We can report $J_{test}(\theta^{(d)})$.  
Problem is likely to be an optimistic estimate of generalized error.

Essentially, are fitting parameter $d$ to the test set, bc we are **choosing** the degree of the polynomial.  

We fit the param $d$ to the test set, the performance of the hyp on the test set is likely to be misleading about the general performance.

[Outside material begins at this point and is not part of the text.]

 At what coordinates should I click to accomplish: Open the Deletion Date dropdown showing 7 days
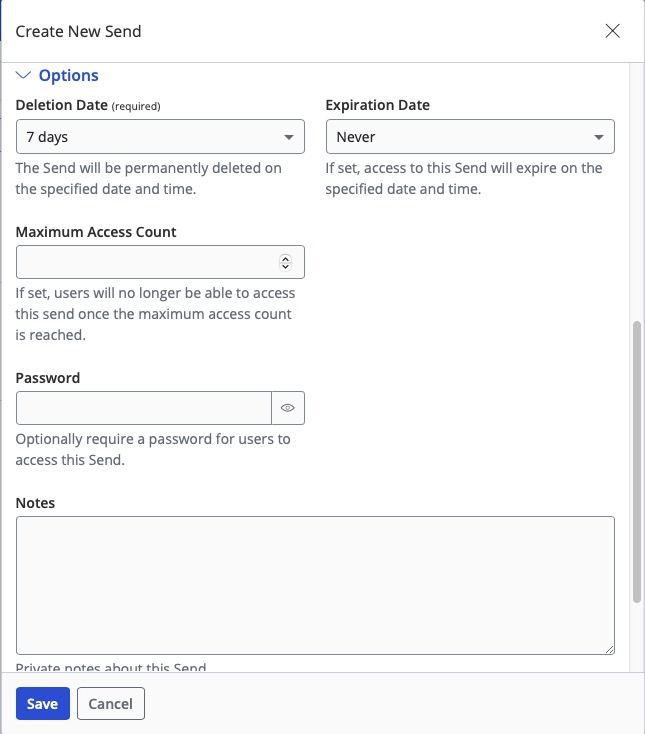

### How to Evaluate The Hypothesis:
This is what do instead:  

training set = 60%, cross-validation 20%, test set = 20%

$\Rightarrow$ $(x^{(i)}, y^{(i)} )$,   $(x_{cv}^{(i)}, y_{cv}^{(i)} )$,   $(x_{test}^{(i)}, y_{test}^{(i)} )$

Produces three errors:  

Training error:
$$J_{train}(\theta) = \frac{1}{2m} \sum_{i=1}^m (h_{\theta}(x^{(i)}) - y^{(i)})^2$$

Cross Validation error:
$$J_{train}(\theta) = \frac{1}{2m_{cv}} \sum_{i=1}^m (h_{\theta}(x_{cv}^{(i)}) - y_{cv}^{(i)})^2$$

Test error:
$$J_{train}(\theta) = \frac{1}{2m_{test}} \sum_{i=1}^m (h_{\theta}(x_{test}^{(i)}) - y_{test}^{(i)})^2$$

## Model Selection part 2

Instead of using test set to select model, instead use cross validation to select model. Do same steps / algo as before but only on cv data. Choose lowest $J_{cv}(\theta^{(d)})$.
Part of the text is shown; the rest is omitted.